Here is a much-delayed response to your comments about my Sorel article in number 11/12.  As I said in an earlier e-mail, I offer the following in the spirit of open debate and in great appreciation for the broad-mindedness you show in airing diverse points of view.  I don’t know of any other anarchist or left-libertarian journal that ‘puts its money where its mouth is,’ so to speak, as Democracy and Nature does.  Keep up the good work!

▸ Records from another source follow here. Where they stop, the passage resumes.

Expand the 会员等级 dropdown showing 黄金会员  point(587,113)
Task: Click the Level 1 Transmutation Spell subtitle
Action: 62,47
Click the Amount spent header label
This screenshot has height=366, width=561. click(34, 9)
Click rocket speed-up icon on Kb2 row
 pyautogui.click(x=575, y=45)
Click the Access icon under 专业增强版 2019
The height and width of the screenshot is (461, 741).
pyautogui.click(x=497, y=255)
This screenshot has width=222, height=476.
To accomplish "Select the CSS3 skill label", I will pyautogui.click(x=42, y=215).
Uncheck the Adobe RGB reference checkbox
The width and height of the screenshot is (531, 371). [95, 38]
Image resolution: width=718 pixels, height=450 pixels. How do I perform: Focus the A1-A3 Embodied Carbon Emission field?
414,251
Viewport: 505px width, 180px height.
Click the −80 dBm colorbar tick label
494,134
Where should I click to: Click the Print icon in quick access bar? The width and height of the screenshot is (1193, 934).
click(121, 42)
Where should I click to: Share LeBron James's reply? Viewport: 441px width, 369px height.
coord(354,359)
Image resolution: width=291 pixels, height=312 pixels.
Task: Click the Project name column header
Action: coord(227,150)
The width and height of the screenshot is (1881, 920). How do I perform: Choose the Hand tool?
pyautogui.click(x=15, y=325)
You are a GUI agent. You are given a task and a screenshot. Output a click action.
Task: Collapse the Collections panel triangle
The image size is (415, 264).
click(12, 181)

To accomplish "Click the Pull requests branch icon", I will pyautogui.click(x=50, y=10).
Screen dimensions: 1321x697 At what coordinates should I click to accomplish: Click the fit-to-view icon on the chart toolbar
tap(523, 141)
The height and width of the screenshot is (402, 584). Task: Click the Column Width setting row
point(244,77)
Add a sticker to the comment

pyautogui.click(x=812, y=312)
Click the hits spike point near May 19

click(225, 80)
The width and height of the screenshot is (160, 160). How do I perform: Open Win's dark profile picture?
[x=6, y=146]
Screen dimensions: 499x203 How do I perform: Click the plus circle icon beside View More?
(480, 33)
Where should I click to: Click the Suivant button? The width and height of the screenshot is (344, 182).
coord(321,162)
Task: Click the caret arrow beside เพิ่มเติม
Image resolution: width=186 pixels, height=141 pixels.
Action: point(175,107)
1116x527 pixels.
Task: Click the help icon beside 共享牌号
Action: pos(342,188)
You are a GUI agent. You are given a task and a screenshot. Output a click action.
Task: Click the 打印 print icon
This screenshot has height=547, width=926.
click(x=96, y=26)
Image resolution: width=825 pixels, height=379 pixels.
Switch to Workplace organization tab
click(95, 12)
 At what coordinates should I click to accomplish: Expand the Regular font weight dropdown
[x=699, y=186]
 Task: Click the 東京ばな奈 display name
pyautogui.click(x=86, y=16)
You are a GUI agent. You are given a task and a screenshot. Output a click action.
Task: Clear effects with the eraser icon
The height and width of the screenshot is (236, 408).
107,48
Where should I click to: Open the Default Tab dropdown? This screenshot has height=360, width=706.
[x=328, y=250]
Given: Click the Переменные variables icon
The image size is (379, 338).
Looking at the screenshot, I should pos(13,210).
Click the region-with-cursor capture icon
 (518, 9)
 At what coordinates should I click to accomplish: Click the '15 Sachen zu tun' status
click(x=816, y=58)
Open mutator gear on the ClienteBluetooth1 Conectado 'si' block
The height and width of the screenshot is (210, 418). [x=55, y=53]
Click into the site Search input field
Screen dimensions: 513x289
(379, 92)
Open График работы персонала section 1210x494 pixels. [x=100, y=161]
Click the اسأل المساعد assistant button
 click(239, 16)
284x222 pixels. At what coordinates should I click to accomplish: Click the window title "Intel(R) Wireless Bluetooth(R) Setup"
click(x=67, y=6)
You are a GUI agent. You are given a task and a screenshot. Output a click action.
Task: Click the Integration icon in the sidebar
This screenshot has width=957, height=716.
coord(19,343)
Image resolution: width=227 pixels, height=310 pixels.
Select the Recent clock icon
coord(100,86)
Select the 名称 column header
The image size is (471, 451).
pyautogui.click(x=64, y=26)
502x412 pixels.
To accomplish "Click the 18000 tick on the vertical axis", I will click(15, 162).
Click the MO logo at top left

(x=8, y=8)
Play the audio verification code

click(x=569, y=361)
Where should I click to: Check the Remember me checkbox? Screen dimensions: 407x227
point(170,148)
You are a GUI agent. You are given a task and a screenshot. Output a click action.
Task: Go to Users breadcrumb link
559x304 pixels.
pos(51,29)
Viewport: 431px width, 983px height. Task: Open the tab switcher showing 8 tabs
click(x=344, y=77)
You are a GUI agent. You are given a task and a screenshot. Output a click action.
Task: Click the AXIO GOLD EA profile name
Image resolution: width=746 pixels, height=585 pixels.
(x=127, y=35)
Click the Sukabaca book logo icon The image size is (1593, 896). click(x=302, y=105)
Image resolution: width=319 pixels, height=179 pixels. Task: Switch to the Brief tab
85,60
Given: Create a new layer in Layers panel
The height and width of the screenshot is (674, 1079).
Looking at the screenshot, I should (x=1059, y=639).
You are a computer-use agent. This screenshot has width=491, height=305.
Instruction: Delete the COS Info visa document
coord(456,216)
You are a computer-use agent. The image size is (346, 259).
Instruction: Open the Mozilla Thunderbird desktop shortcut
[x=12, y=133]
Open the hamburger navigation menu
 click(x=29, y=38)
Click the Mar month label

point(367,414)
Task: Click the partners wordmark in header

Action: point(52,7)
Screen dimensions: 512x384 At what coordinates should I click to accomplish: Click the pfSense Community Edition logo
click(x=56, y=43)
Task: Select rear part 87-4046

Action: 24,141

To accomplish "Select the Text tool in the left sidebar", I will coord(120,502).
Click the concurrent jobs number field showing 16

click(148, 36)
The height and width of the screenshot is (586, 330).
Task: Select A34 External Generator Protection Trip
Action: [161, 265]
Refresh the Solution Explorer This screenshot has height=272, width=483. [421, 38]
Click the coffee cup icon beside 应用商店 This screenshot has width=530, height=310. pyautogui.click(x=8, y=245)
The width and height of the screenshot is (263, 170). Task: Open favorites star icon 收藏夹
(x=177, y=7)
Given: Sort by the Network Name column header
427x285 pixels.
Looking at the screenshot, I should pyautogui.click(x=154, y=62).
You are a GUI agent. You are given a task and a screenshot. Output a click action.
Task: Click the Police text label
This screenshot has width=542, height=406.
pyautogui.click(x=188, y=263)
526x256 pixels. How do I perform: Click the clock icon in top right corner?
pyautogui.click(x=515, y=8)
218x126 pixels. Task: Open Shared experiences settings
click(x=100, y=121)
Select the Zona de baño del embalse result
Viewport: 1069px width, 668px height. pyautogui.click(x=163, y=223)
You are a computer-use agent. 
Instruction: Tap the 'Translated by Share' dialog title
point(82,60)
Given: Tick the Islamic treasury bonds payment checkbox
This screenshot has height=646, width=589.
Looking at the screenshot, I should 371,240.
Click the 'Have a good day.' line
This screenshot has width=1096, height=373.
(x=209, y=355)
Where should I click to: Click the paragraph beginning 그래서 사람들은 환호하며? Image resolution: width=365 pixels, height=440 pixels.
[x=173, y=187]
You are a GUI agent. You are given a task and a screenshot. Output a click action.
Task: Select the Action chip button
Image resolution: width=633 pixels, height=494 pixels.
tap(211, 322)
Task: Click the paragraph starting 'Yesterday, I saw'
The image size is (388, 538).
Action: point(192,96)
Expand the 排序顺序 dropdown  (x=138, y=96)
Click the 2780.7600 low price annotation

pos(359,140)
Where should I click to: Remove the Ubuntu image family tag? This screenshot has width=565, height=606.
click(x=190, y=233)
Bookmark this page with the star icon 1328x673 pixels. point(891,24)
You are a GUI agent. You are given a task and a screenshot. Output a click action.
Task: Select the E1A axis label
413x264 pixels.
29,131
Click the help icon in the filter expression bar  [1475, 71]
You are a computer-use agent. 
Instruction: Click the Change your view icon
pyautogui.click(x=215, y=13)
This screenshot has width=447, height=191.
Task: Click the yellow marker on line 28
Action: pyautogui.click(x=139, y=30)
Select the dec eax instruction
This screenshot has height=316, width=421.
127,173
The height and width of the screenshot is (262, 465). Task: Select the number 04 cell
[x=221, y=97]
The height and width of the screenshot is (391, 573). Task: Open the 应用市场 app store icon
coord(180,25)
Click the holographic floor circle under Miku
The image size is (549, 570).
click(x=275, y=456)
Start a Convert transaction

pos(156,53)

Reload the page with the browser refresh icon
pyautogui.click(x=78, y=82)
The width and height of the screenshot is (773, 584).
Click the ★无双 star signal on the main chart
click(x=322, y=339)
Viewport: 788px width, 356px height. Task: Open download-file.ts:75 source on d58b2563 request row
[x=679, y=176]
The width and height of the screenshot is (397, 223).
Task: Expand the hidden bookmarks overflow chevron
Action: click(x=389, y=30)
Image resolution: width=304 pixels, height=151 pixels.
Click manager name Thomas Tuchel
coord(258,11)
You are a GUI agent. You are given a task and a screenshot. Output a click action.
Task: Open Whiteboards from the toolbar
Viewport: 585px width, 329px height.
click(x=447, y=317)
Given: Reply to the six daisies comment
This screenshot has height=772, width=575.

In your editorial summary of the articles, you say that the irrational trends now flourishing in “Anglo-Saxon” (?!) anarchism push away from rationalism, democracy and autonomy toward irrationalism, nondemocratic forms of social organisation and individualistic autonomy.  I’m not sure I understand that.  Certainly I reject rationalism as the primary or central way of perceiving and dealing with the world (though it does have its place, as in mathematics or logic).  But I would call the alternative “non-rational” rather than “irrational,” with all the negative connotations the latter word carries.  One can be intuitive, emotional, even spiritual without being “irrational.”  One can also use a form of dialectical reasoning without being “rational” in the sense of Descartes, the Enlightenment, and the whole modern scientific world-view.  In no sense do I reject democracy, but I do believe that “individualism” and “autonomy” are terms that need to be re-thought in light of what we now know about the interconnectedness of all things (and minds).  If we argue that the “autonomous individual” does not really exist in the commonly accepted sense, but is really just a component of an eco-systemic Self (as in Arne Nζss’ ecosophy), then we can go in one of two directions.  Western thought, with its deadly habit of dichotomising everything, would tell us that the only alternative is the absorption of the individual into the whole: the essence of fascism.  I would argue for the second direction: a post-Western philosophical paradigm that will have to develop a world-view in which “individualism” and “holism” are not mutually exclusive.  Systems theory, the ideas of Gregory Bateson and others (Nζss as well as Bookchin) may point toward this solution.  We need to build anarchism on an assumption that we can simultaneously be autonomous individuals and inseparable elements of a greater whole.  This is admittedly a tall order, and would require a non-rational expression.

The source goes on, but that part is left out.